* PROBLEM DETAILS *
Word for word, set down every line of the entries below from the line with "Task: Click the Mark Allen link" to the line with "Viewport: 626px width, 430px height.", including both, and no other line.

+++ EXTRACTED ENTRIES +++

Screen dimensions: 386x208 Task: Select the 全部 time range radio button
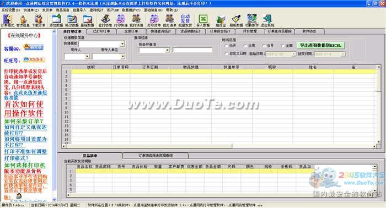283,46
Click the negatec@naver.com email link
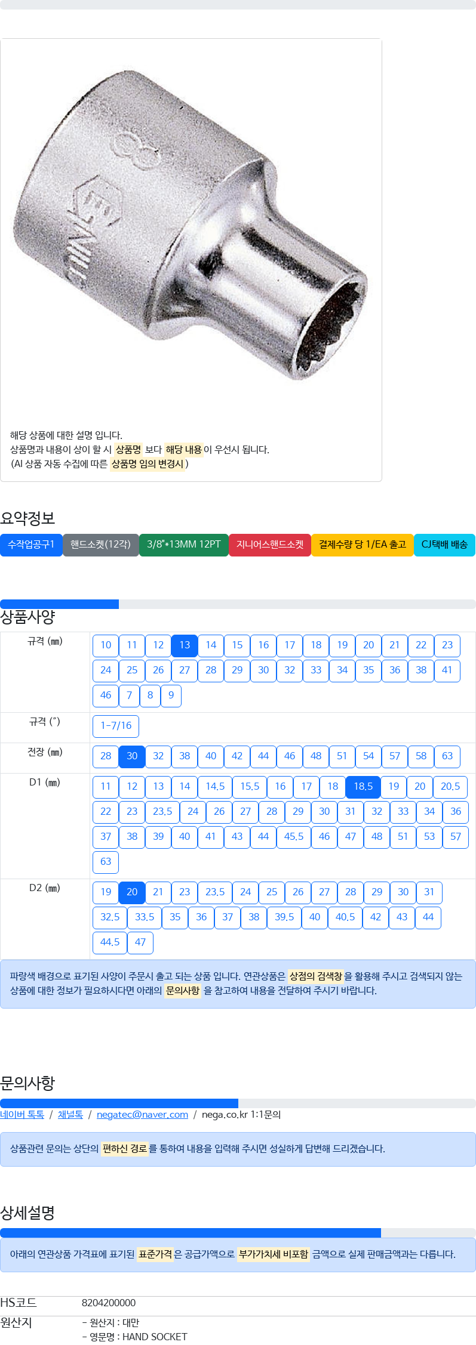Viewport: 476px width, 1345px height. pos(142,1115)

+++
+++ EXTRACTED ENTRIES +++

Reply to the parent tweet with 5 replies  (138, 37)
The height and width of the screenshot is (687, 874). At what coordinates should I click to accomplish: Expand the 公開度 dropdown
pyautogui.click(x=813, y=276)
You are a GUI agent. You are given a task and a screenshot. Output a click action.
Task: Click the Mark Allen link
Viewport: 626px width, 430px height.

+++
+++ EXTRACTED ENTRIES +++

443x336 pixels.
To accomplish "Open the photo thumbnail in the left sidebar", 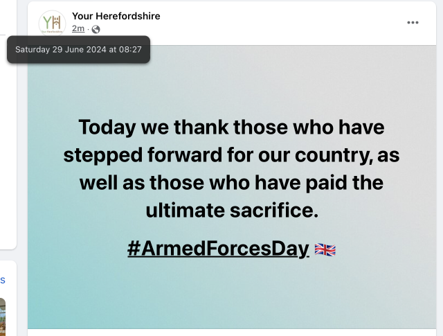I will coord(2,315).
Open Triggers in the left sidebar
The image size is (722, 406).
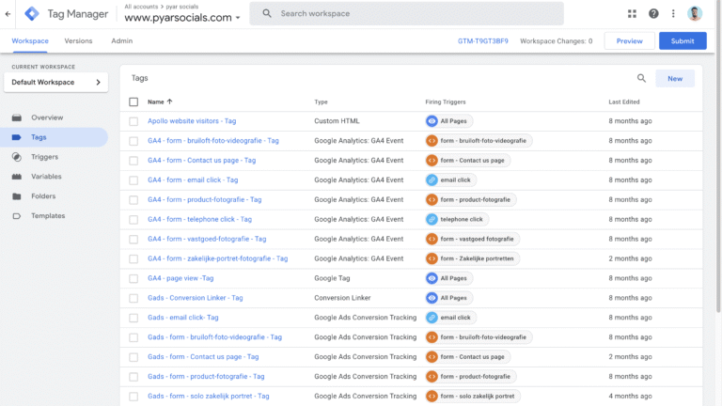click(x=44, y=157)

+++

* ANSWER SECTION *
Task: Click the Mark Allen link
Viewport: 626px width, 430px height.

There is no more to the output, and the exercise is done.